TASK INSTRUCTIONS -
Put the part of the records that opens with the line containing "is (800, 578)." and closes with the line containing "pyautogui.click(x=66, y=854)", both included, into a Markdown table with columns Row and Text. Give each nonblank line its own numbered row and leave out blank lines.
((
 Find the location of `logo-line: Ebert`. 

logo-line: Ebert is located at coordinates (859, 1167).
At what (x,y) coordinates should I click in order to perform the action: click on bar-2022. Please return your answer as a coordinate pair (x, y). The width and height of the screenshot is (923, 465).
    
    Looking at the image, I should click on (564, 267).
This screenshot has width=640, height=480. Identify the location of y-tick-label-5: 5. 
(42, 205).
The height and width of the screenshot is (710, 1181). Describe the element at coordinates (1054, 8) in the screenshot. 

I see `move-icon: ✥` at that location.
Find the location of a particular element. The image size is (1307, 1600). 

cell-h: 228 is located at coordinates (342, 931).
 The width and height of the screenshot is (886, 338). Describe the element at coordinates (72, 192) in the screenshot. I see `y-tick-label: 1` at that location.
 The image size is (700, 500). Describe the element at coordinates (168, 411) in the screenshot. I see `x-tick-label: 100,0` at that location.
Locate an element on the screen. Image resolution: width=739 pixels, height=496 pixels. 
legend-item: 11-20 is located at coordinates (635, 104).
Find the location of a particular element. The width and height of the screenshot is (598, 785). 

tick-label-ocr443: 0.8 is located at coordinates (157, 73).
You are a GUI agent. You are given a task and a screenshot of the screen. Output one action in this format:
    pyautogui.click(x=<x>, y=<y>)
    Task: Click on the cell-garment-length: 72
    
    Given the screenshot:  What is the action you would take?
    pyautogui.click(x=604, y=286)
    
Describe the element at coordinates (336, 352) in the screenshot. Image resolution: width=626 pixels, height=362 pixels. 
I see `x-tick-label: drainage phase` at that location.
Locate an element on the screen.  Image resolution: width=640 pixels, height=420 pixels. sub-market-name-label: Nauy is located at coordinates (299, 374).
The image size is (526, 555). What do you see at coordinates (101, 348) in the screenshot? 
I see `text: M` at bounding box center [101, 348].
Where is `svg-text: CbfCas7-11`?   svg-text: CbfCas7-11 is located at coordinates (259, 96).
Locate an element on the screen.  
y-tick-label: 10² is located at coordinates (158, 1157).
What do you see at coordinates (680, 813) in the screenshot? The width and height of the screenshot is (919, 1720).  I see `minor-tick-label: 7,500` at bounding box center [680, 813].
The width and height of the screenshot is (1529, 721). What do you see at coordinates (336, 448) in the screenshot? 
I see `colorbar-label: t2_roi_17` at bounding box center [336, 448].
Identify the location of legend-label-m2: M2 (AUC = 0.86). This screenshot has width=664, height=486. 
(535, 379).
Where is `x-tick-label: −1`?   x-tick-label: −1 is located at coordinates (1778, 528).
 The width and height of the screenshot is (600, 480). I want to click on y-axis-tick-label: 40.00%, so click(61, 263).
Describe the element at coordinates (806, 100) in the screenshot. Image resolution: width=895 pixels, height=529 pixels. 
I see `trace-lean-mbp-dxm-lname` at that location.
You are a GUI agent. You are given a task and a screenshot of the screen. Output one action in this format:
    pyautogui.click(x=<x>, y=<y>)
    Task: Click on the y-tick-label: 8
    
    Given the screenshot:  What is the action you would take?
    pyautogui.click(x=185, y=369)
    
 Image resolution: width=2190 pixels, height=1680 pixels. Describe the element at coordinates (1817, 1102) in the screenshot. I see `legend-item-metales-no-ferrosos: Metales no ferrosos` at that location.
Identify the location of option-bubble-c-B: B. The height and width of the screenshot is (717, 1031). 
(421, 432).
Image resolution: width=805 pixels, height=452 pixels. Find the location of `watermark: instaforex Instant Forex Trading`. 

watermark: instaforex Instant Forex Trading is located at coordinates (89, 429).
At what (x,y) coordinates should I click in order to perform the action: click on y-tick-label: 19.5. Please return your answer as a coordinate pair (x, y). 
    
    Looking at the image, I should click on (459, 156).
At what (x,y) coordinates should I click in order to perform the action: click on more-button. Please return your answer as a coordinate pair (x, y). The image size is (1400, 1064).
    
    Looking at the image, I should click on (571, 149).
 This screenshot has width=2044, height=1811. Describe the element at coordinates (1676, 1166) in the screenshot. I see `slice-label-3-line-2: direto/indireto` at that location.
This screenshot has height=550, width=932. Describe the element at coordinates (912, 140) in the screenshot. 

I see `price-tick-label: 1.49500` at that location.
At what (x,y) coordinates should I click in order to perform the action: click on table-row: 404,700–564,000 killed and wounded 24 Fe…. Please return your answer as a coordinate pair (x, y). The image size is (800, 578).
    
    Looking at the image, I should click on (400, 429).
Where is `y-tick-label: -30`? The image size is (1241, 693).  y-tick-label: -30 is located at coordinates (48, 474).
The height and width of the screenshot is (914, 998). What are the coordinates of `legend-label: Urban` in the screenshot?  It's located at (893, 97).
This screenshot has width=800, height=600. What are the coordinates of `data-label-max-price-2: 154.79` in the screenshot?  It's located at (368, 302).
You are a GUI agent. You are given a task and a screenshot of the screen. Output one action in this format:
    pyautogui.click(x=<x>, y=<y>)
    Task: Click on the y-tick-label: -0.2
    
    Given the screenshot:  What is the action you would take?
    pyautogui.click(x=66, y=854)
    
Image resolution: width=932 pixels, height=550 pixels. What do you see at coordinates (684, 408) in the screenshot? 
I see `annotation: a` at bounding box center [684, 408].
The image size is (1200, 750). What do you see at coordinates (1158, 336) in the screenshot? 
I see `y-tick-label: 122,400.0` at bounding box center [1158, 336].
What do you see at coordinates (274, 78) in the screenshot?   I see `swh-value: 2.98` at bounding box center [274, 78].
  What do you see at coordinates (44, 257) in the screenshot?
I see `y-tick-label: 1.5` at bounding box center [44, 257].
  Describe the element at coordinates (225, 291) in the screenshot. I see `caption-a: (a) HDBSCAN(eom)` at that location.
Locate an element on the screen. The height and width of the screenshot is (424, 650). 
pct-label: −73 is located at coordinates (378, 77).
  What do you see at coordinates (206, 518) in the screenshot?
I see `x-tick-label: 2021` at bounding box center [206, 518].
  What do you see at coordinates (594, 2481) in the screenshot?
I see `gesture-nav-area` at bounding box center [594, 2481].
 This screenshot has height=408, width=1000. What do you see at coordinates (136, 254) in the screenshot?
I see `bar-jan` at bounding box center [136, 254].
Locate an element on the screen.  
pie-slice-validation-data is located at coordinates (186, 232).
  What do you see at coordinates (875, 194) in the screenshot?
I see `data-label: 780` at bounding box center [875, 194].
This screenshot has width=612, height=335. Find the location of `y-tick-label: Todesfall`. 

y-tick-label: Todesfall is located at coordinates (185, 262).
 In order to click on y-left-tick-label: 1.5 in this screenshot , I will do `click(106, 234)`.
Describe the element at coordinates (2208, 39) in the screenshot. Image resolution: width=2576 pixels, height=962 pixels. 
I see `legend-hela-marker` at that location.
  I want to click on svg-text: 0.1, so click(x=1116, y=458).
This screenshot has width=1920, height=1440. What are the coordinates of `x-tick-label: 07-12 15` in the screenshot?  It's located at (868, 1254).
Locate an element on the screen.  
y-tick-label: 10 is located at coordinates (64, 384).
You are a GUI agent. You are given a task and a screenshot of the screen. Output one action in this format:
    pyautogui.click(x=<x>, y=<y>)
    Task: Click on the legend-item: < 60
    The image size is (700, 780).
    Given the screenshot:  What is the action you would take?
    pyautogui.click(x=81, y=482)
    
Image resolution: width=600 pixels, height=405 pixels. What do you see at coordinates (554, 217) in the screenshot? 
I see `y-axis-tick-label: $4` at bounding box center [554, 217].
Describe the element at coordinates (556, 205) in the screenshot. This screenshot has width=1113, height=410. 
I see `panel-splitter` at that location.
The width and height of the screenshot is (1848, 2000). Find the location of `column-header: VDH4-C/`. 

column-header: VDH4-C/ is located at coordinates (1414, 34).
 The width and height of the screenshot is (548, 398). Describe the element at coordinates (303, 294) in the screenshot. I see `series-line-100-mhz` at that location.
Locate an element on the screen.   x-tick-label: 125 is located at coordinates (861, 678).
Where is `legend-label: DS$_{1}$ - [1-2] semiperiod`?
))
OUTPUT OF THE TASK -
| Row | Text |
|---|---|
| 1 | At what (x,y) coordinates should I click in order to perform the action: click on table-row: 404,700–564,000 killed and wounded 24 Fe…. Please return your answer as a coordinate pair (x, y). The image size is (800, 578). |
| 2 |     Looking at the image, I should click on (400, 429). |
| 3 | Where is `y-tick-label: -30`? The image size is (1241, 693).  y-tick-label: -30 is located at coordinates (48, 474). |
| 4 | The height and width of the screenshot is (914, 998). What are the coordinates of `legend-label: Urban` in the screenshot?  It's located at (893, 97). |
| 5 | This screenshot has width=800, height=600. What are the coordinates of `data-label-max-price-2: 154.79` in the screenshot?  It's located at (368, 302). |
| 6 | You are a GUI agent. You are given a task and a screenshot of the screen. Output one action in this format: |
| 7 |     pyautogui.click(x=<x>, y=<y>) |
| 8 |     Task: Click on the y-tick-label: -0.2 |
| 9 |     Given the screenshot:  What is the action you would take? |
| 10 |     pyautogui.click(x=66, y=854) |